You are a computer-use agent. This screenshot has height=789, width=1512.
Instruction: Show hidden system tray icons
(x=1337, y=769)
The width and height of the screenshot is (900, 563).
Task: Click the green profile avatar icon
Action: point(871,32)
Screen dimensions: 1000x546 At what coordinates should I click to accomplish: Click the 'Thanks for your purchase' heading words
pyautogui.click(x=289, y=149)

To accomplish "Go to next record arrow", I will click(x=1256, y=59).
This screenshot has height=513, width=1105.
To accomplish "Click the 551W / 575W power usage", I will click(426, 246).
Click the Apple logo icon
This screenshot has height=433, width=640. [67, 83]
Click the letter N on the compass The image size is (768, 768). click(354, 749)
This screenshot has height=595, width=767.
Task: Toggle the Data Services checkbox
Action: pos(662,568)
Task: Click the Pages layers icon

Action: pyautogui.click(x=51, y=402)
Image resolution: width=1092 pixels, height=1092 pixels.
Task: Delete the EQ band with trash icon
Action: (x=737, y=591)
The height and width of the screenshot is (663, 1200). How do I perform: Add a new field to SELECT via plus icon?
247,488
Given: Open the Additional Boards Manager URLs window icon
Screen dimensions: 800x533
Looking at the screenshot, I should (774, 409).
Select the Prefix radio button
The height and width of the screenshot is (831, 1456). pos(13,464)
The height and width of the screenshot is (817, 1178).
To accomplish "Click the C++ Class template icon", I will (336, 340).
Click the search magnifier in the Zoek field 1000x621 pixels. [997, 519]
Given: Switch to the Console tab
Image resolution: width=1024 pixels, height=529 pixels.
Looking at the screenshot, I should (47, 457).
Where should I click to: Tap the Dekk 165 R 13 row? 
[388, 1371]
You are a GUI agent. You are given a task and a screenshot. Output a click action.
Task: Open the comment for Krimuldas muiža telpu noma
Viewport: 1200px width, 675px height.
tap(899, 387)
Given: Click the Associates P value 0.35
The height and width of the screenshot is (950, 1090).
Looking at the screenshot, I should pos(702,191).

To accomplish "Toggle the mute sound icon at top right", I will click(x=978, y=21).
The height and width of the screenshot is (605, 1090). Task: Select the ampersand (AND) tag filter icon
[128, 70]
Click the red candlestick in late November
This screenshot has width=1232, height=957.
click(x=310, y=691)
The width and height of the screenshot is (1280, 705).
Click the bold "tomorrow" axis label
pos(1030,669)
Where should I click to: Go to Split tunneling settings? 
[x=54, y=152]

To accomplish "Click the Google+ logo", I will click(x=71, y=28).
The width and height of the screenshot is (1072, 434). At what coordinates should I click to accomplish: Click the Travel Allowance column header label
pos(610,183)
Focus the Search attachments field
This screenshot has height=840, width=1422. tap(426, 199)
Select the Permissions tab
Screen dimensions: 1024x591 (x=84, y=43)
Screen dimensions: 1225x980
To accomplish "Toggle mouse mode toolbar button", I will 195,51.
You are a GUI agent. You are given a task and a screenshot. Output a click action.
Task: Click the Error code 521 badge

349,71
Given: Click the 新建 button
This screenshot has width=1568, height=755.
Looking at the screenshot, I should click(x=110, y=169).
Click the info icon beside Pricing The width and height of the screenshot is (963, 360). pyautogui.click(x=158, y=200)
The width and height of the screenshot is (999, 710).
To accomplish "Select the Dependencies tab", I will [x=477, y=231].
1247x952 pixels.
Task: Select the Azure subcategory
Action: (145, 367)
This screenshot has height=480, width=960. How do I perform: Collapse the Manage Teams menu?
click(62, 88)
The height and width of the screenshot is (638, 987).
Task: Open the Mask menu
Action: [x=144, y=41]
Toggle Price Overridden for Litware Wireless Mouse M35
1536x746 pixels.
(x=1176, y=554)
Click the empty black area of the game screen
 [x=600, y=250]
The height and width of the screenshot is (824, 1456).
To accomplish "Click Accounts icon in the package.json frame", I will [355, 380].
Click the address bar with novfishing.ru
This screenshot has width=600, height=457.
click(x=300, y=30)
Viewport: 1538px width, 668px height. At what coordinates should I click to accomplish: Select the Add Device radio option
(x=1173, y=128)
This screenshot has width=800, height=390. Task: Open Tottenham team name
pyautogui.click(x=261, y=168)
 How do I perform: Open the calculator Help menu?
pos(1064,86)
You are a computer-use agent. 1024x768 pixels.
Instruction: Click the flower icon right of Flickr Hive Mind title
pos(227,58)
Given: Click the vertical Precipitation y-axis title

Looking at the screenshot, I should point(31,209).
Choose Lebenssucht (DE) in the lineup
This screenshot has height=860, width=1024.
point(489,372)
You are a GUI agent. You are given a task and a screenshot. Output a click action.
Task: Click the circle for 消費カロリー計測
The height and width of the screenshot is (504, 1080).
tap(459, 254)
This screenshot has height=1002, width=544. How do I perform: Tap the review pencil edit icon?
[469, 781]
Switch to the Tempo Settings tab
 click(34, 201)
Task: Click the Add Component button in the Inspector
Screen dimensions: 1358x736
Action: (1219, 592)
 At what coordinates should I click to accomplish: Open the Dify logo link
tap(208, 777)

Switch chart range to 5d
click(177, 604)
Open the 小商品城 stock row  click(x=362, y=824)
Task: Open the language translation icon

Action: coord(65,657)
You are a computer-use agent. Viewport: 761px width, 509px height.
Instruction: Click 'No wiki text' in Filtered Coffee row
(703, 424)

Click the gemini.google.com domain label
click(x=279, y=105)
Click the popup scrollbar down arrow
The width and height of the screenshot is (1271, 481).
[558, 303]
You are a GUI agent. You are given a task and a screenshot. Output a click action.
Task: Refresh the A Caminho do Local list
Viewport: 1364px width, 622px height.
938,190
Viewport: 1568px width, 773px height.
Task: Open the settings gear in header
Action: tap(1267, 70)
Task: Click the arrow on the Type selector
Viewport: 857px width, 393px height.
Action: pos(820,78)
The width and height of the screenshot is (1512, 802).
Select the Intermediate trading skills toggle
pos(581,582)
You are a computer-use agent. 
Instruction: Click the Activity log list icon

____

### Task brief
Start at the line with "Task: Open the language translation icon". Give that line and every line after it again, word for word, through the last line above.

### Exercise response
Task: Open the language translation icon

Action: coord(65,657)
You are a computer-use agent. Viewport: 761px width, 509px height.
Instruction: Click 'No wiki text' in Filtered Coffee row
(703, 424)

Click the gemini.google.com domain label
click(x=279, y=105)
Click the popup scrollbar down arrow
The width and height of the screenshot is (1271, 481).
[558, 303]
You are a GUI agent. You are given a task and a screenshot. Output a click action.
Task: Refresh the A Caminho do Local list
Viewport: 1364px width, 622px height.
938,190
Viewport: 1568px width, 773px height.
Task: Open the settings gear in header
Action: tap(1267, 70)
Task: Click the arrow on the Type selector
Viewport: 857px width, 393px height.
Action: pos(820,78)
The width and height of the screenshot is (1512, 802).
Select the Intermediate trading skills toggle
pos(581,582)
You are a computer-use agent. 
Instruction: Click the Activity log list icon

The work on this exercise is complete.